For the material below, output exactly the span from the line with "Tout autoriser (783, 2404)" to the line with "Panen Raya Desa", including both, and nothing besides.
>>>>
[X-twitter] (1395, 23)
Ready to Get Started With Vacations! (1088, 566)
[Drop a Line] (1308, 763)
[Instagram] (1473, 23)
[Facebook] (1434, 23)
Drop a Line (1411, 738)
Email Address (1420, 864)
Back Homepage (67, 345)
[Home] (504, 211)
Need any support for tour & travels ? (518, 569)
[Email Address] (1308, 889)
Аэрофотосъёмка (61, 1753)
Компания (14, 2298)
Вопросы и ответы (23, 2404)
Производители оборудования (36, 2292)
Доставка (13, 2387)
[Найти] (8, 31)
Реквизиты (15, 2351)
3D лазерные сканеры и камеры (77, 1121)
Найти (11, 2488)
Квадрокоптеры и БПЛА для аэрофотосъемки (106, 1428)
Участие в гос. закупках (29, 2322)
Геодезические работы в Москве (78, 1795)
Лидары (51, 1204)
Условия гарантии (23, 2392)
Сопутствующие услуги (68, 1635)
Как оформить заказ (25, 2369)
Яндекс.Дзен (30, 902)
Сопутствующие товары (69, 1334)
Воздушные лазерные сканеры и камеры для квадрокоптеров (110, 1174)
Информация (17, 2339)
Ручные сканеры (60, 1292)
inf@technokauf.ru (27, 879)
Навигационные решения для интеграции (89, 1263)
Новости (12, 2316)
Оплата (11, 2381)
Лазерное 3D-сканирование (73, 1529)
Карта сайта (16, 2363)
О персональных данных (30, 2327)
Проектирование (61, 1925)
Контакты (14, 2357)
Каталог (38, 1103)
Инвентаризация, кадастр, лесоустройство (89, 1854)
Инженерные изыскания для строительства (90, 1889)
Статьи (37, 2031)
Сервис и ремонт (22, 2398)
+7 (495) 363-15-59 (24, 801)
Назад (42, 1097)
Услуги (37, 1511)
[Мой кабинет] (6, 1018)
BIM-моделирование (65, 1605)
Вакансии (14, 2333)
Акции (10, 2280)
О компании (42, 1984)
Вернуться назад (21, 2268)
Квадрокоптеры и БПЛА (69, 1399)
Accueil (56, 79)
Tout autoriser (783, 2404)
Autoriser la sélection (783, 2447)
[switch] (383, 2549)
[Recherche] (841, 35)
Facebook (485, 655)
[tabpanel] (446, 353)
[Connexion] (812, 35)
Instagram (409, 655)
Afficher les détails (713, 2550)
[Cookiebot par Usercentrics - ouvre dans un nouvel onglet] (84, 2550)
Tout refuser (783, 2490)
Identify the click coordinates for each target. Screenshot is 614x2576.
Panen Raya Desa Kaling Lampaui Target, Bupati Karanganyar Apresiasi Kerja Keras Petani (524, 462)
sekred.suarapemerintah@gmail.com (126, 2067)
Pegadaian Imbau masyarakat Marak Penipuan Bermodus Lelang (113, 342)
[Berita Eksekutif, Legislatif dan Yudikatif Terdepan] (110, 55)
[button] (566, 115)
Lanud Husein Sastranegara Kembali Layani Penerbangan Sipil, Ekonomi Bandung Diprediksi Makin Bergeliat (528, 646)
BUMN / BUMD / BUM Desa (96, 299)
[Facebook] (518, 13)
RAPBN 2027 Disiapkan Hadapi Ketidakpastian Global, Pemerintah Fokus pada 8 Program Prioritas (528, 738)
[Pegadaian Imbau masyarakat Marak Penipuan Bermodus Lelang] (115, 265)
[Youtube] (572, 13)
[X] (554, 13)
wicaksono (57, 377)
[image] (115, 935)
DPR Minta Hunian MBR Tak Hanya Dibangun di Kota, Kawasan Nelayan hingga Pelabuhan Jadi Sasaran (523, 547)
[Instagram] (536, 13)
<<<<
* Task answer
Tout autoriser (783, 2404)
Autoriser la sélection (783, 2447)
[switch] (383, 2549)
[Recherche] (841, 35)
Facebook (485, 655)
[tabpanel] (446, 353)
[Connexion] (812, 35)
Instagram (409, 655)
Afficher les détails (713, 2550)
[Cookiebot par Usercentrics - ouvre dans un nouvel onglet] (84, 2550)
Tout refuser (783, 2490)
Identify the click coordinates for each target. Screenshot is 614x2576.
Panen Raya Desa Kaling Lampaui Target, Bupati Karanganyar Apresiasi Kerja Keras Petani (524, 462)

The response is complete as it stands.